Controller Manager – The controller manager internally comprises of two controllers:
- Node controller – The Node controller is meant for onboarding new nodes into the cluster and take care of situation where nodes become unavailable. The node controller monitors the status of the nodes every 5 seconds (Node monitor period). In case there is no heart beat received for 40 seconds (Node monitor grace period) , the node controller marks the node as unreachable. After a node is marked unreachable, the node controller waits for 5 minutes (Pod Eviction timeout) to check if the node has come up. If an affected node does not comes up after 5 minutes, the node controller evicts any pods which are part of the replication group, from the affected node and provisions those pods onto the healthy nodes in the cluster.
- Replication controller – The Replication controller ensures that desired number of pods always run in a given replication group. If a pod within a replication group dies, the replication controller creates another pod.
Kubelet – The kubelet runs on every worker node. It listens for instructions from the kube-apiserver running on the Master node and deploys or destroys a pod on the worker node as required. When the kubelet receives a request from the kube-apiserver to create a pod, it instructs the container runtime engine, which could be docker, to pull a required image and run an instance of the pod. The kube-apiserver periodically fetches reports from the kubelet to monitor the status of the pods running on a node. The kublet service also runs on a Master node to manage control-plane pods (control-plane components that are deployed as pods) and pods running services like networking and DNS. The kubelet also registers a worker node with the kubernetes cluster. Once a worker node is registered, it is monitored by the node-controller on the Master node.

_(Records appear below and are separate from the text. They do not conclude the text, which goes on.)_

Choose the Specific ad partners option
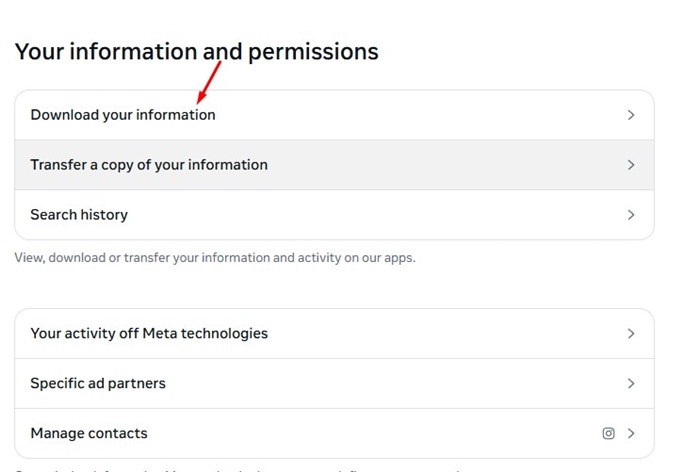 tap(334, 384)
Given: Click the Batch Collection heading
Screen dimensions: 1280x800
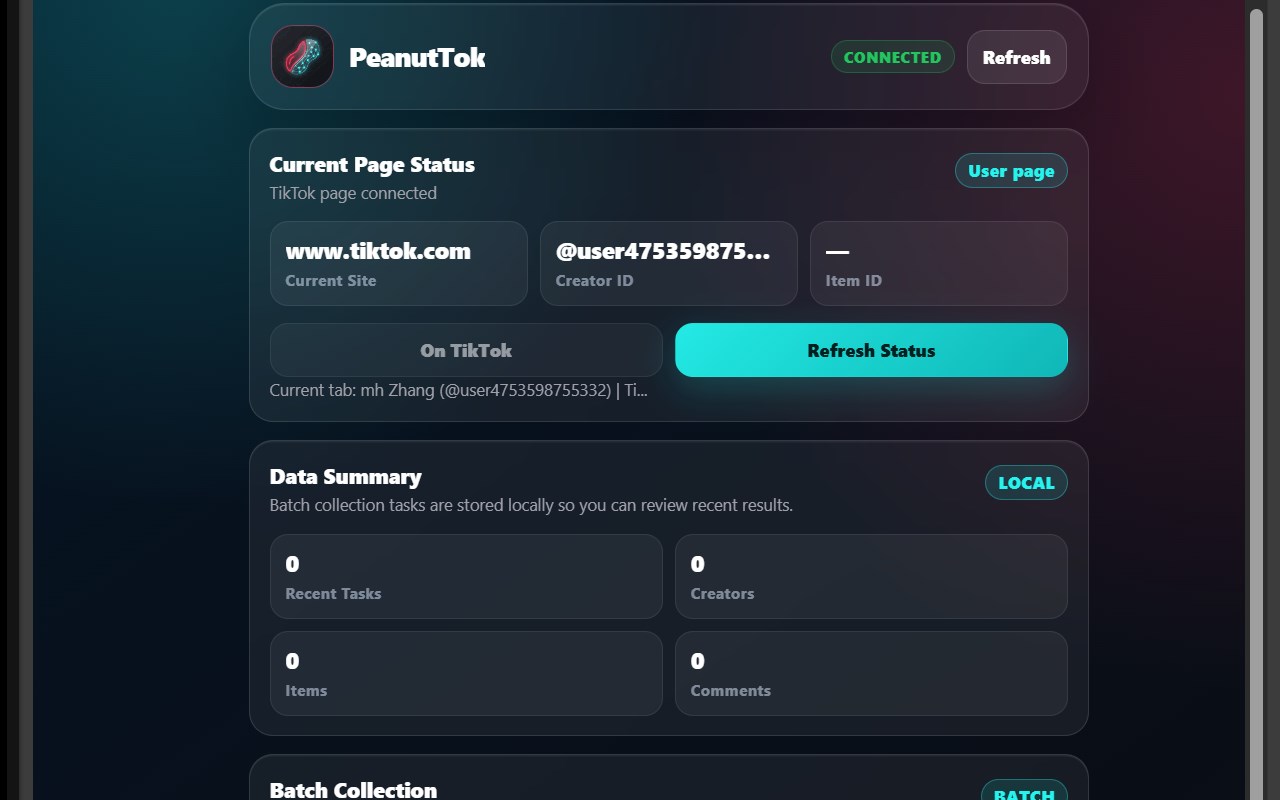Looking at the screenshot, I should click(353, 789).
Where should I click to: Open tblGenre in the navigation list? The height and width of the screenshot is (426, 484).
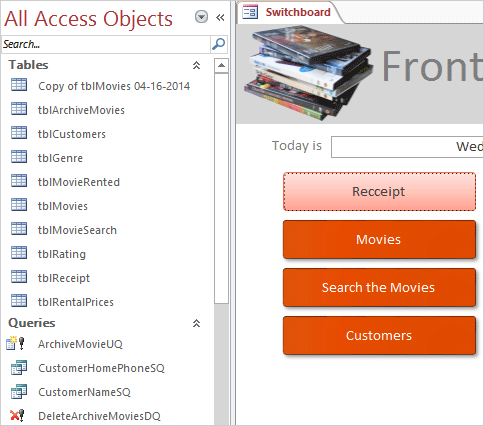(x=60, y=158)
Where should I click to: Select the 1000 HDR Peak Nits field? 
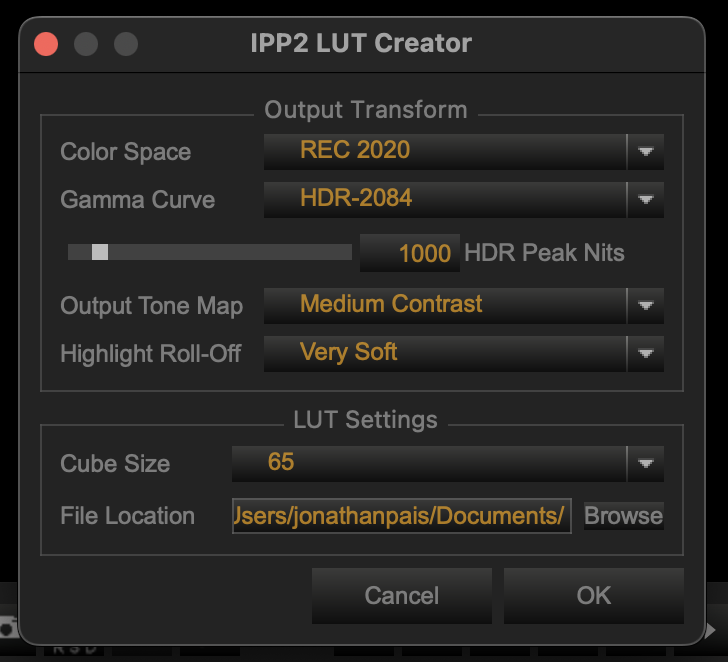pyautogui.click(x=410, y=253)
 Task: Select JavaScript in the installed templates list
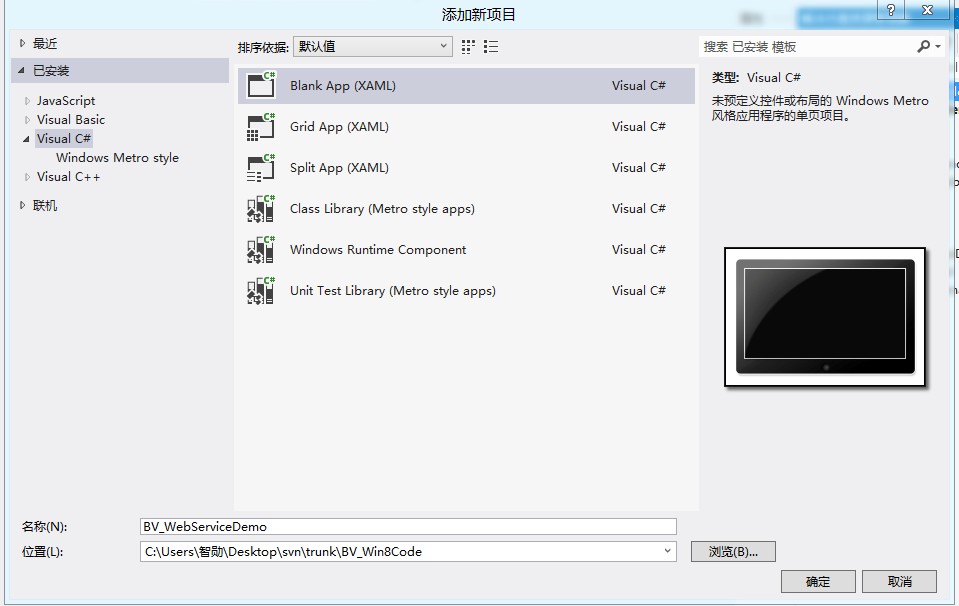[64, 100]
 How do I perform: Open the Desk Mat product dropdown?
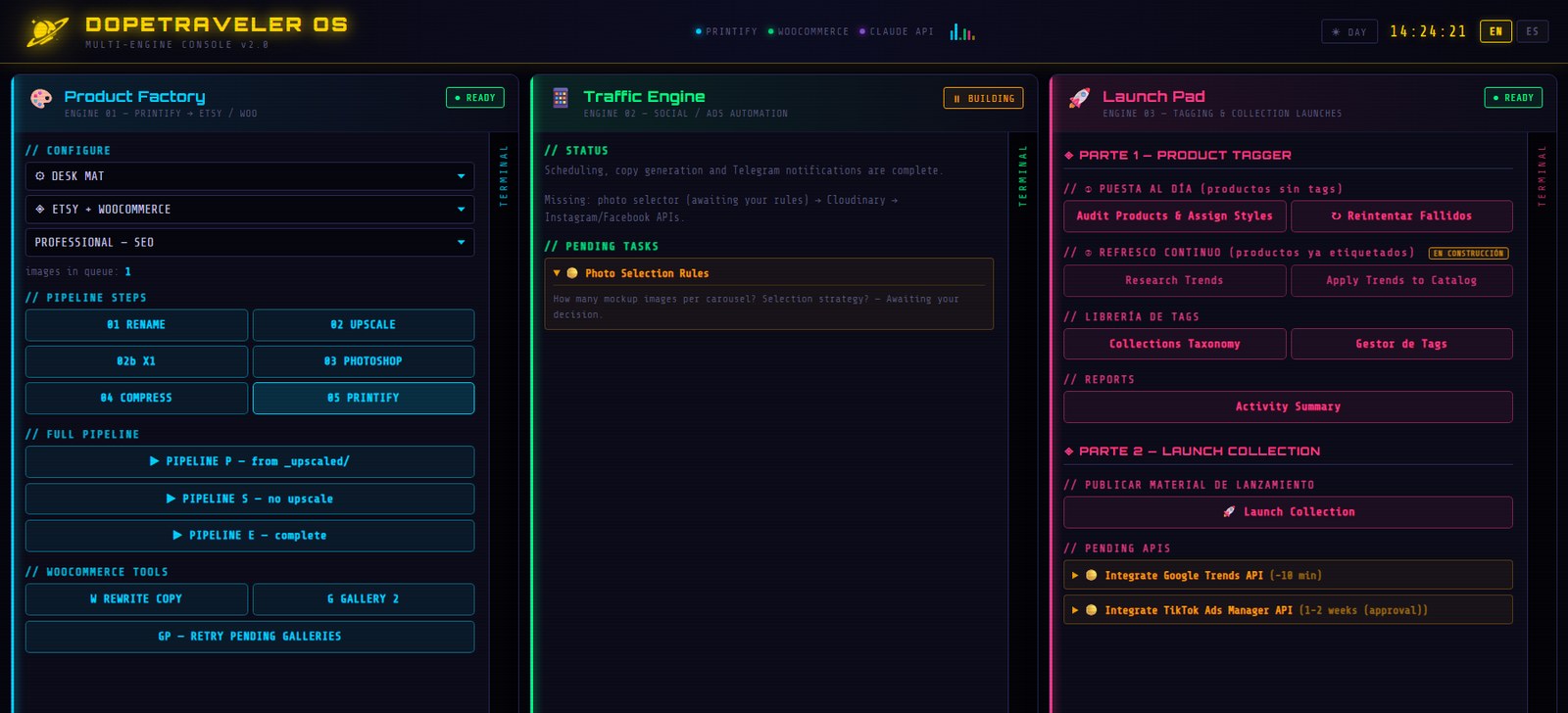250,176
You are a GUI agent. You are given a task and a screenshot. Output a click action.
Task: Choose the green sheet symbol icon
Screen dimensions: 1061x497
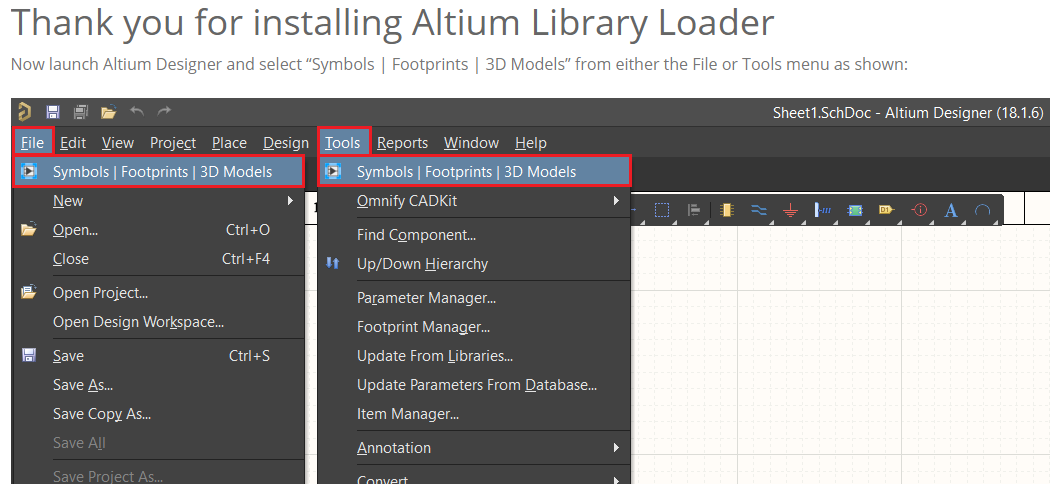pyautogui.click(x=855, y=210)
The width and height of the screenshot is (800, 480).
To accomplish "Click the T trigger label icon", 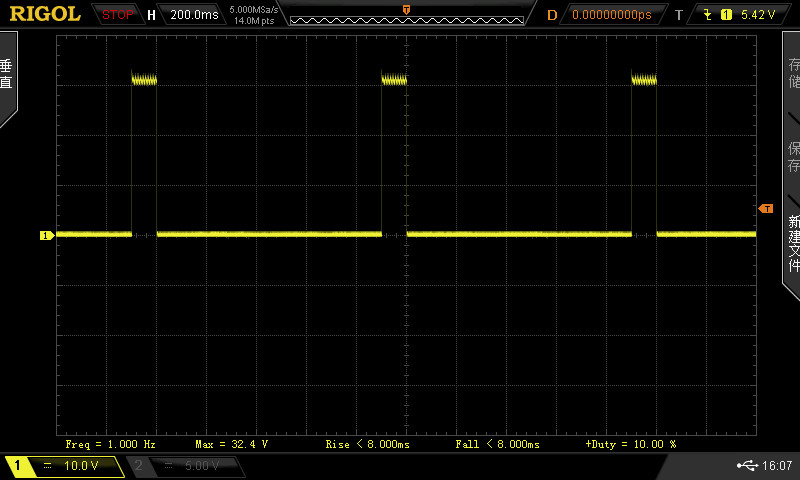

Unlike the other components, the kubelet is not installed by the kubeadm tool. In order to install the kubelet, you need to download the kubelet binaries from the kubernetes release page, extract it and run it as a service.
Kube-proxy – The Kube-proxy is responsible for enabling communication between the worker nodes. For instance, an application container hosted on one worker node communicates with a database container on another worker node by leveraging a kube-proxy service. In a kubernetes cluster, the pods running custom applications, databases or web servers are exposed by the means of a service (ClusterIP, NodePort or load balancer service). The service is a kind of logical entity which is created in the memory and is accessible to all the nodes of kubernetes cluster. The kube-proxy component on each node is responsible for forwarding any traffic from the service to the back-end pods.
Networking and DNS services – The services responsible for managing networking and DNS requirements of the cluster are usually deployed as pods on the Master node.